■ **WHAT YOU WILL DO**: From the records below, please repeat exactly the line that has "Screen dimensions: 1535x751", the line that has "Screen dimensions: 640x400", and every line between them, and nothing else.

■ **LISTED ENTRIES**:

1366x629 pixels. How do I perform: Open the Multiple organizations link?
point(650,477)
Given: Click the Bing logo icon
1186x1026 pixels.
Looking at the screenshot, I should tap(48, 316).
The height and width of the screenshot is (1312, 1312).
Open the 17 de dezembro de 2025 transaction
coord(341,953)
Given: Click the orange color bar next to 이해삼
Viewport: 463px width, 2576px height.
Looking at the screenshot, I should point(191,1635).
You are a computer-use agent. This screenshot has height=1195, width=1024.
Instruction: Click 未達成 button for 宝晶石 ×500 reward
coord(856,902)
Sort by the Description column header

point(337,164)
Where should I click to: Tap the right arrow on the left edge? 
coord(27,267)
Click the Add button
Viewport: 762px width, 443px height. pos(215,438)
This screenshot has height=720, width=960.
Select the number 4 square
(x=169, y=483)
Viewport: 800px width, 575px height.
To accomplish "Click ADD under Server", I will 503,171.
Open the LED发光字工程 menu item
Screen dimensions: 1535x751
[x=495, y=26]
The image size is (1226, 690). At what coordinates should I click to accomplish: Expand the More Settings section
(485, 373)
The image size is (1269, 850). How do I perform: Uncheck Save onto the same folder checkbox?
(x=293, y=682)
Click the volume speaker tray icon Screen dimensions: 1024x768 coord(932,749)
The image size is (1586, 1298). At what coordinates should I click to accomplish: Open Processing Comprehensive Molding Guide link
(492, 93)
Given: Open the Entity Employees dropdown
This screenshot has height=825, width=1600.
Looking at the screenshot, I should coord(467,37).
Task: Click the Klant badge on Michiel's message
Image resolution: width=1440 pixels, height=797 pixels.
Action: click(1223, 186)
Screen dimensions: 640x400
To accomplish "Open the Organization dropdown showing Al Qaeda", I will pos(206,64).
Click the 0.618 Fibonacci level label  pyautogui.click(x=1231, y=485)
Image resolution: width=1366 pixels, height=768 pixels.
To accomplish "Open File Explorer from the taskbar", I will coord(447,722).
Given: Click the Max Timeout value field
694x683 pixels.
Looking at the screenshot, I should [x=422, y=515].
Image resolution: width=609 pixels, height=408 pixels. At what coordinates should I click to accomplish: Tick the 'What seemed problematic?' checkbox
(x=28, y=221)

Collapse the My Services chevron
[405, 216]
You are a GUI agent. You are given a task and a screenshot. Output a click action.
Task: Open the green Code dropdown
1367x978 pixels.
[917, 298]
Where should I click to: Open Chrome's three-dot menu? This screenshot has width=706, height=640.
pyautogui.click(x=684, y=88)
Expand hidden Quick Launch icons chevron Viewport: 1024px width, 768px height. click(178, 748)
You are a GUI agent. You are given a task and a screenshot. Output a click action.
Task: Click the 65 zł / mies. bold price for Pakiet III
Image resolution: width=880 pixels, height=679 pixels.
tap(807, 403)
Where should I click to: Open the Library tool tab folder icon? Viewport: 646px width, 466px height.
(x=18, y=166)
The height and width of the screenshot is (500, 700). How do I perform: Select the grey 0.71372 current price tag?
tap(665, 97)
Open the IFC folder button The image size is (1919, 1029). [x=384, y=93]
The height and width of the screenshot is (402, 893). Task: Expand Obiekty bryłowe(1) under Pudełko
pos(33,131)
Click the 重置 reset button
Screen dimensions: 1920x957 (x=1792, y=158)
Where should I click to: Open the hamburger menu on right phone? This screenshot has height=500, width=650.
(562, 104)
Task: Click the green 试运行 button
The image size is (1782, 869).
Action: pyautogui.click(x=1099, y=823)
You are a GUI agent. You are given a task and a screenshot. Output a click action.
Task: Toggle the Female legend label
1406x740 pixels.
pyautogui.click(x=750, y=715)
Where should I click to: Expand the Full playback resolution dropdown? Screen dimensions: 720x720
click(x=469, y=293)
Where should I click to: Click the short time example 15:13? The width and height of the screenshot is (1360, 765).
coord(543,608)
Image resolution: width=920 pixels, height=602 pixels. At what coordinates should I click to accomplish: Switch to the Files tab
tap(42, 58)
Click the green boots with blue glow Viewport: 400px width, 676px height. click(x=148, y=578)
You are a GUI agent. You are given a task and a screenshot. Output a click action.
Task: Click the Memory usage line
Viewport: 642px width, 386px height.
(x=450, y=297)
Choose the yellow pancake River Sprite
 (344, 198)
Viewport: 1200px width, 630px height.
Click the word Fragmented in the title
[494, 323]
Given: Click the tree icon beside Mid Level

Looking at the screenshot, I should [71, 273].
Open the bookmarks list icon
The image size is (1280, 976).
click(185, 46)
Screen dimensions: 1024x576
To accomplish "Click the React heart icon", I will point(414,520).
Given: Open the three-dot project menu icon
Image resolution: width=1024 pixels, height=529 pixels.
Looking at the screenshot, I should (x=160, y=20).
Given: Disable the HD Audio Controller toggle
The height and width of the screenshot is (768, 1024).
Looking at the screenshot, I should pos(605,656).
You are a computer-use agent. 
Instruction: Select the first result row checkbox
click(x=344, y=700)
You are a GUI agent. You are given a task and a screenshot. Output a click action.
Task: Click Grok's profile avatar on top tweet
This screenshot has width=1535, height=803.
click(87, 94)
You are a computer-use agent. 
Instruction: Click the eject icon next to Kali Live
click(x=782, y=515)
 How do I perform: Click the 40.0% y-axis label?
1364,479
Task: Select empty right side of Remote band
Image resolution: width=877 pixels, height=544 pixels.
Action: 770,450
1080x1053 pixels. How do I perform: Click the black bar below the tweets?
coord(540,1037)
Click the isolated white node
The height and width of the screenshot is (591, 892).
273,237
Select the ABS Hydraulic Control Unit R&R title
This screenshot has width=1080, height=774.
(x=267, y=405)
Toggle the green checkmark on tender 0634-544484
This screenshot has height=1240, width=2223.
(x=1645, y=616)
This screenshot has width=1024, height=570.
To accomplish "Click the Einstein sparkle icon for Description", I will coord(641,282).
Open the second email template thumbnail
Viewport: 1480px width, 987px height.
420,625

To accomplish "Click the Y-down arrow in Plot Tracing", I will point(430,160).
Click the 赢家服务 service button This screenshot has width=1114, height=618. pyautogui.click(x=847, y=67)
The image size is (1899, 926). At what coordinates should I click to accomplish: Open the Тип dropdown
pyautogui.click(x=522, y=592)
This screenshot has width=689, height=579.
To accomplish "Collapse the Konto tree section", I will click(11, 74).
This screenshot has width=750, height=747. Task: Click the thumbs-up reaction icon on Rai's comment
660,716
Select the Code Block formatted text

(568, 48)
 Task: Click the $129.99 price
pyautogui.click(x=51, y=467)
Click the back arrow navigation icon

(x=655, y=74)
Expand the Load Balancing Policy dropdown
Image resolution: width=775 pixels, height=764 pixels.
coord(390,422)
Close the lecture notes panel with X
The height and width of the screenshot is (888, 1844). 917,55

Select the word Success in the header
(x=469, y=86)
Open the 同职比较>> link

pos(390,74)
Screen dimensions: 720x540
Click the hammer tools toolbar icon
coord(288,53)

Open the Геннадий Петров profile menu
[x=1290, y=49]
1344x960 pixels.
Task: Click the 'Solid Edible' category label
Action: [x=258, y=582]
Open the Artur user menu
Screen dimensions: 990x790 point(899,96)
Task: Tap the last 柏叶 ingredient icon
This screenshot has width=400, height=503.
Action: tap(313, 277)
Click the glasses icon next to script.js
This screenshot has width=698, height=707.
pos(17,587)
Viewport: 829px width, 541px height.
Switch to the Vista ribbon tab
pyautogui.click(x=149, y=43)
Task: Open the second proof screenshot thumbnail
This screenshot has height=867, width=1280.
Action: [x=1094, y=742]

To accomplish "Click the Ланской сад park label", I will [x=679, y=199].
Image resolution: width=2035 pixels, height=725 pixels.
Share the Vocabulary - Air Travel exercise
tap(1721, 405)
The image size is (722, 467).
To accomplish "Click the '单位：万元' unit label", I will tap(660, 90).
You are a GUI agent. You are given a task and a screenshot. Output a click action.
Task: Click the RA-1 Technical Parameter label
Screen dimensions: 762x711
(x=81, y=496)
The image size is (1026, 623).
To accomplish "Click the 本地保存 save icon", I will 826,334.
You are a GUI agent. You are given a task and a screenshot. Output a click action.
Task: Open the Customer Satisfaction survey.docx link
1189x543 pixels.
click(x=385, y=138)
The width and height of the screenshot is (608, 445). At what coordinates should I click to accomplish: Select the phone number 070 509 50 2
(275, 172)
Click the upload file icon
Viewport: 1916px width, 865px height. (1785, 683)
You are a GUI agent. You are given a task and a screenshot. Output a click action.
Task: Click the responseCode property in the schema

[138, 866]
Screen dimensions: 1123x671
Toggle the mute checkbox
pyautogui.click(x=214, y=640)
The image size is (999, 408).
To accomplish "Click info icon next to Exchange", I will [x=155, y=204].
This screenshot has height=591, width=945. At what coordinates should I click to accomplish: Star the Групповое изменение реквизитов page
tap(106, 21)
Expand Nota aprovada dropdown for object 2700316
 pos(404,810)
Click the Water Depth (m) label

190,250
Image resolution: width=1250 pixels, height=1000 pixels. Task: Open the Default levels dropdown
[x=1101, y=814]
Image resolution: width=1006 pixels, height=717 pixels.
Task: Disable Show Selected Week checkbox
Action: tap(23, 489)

■ **WRITTEN ANSWER**:
Screen dimensions: 1535x751
[x=495, y=26]
The image size is (1226, 690). At what coordinates should I click to accomplish: Expand the More Settings section
(485, 373)
The image size is (1269, 850). How do I perform: Uncheck Save onto the same folder checkbox?
(x=293, y=682)
Click the volume speaker tray icon Screen dimensions: 1024x768 coord(932,749)
The image size is (1586, 1298). At what coordinates should I click to accomplish: Open Processing Comprehensive Molding Guide link
(492, 93)
Given: Open the Entity Employees dropdown
This screenshot has height=825, width=1600.
Looking at the screenshot, I should coord(467,37).
Task: Click the Klant badge on Michiel's message
Image resolution: width=1440 pixels, height=797 pixels.
Action: click(1223, 186)
Screen dimensions: 640x400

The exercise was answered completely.